**Page excerpt:**
------------------------------------

Re: Create own SQL parser

Posted by Dmitriy Setrakyan <ds...@apache.org>.

On Tue, Aug 1, 2017 at 11:08 PM, Vladimir Ozerov <vo...@gridgain.com>
wrote:

> Own parser capable of processing non-SELECT and non-DML statements.
>

And how will it integrate with H2 parser? Or are you suggesting that we get
rid of H2 SQL parser?


>
> On Tue, Aug 1, 2017 at 9:44 PM, <ds...@apache.org> wrote:
>
> > Vova, I am not sure what you are proposing... extending H2 parser with
> new
> > syntax or a brand new parser?
> >
> > ⁣D.
> >
> > On Aug 1, 2017, 4:26 PM, at 4:26 PM, Vladimir Ozerov <
> vozerov@gridgain.com>
> > wrote:
> > >Andrey,
> > >
> > >Note that I am not proposing to remove H2 as a whole. Main point for
> > >now is
> > >to support missing pieces of DDL syntax and possibly and some
> > >extensions.
> > >Several examples:
> > >
> > >1) Currently CREATE TABLE command looks ugly:
> > >CREATE TABLE Person (id LONG, name VARCHAR) WITH "template=PARTITIONED,
> > >backups=1, ..."
> > >
> > >Commas typically treated in a special way in editors and IDEs, so user
> > >will
> > >have to escape them, making usability even worse.

------------------------------------

**Required tasks:**
a – Answer these questions about the SQL parser thread:
(i) Who posted the message?
(ii) Which kinds of statements would the proposed parser be able to process?
(iii) What does Vladimir Ozerov say he is not proposing?
b – In the SQL parser thread, substitute "work" for "integrate" and give the passage again. Begin at the words "On Tue, Aug 1, 2017 at 11:08" and stop after "H2 SQL parser?".

**Dataset content:**
------------------------------------

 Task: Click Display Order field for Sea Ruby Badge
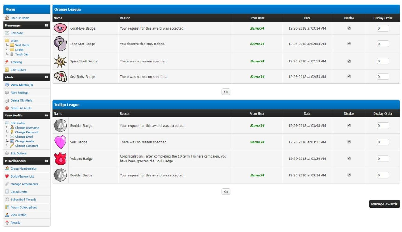(x=383, y=77)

------------------------------------

**Expected responses:**
a –
(i) Dmitriy Setrakyan
(ii) Non-SELECT and non-DML statements
(iii) Removing H2 as a whole

b –
On Tue, Aug 1, 2017 at 11:08 PM, Vladimir Ozerov <vo...@gridgain.com>
wrote:

> Own parser capable of processing non-SELECT and non-DML statements.
>

And how will it work with H2 parser? Or are you suggesting that we get
rid of H2 SQL parser?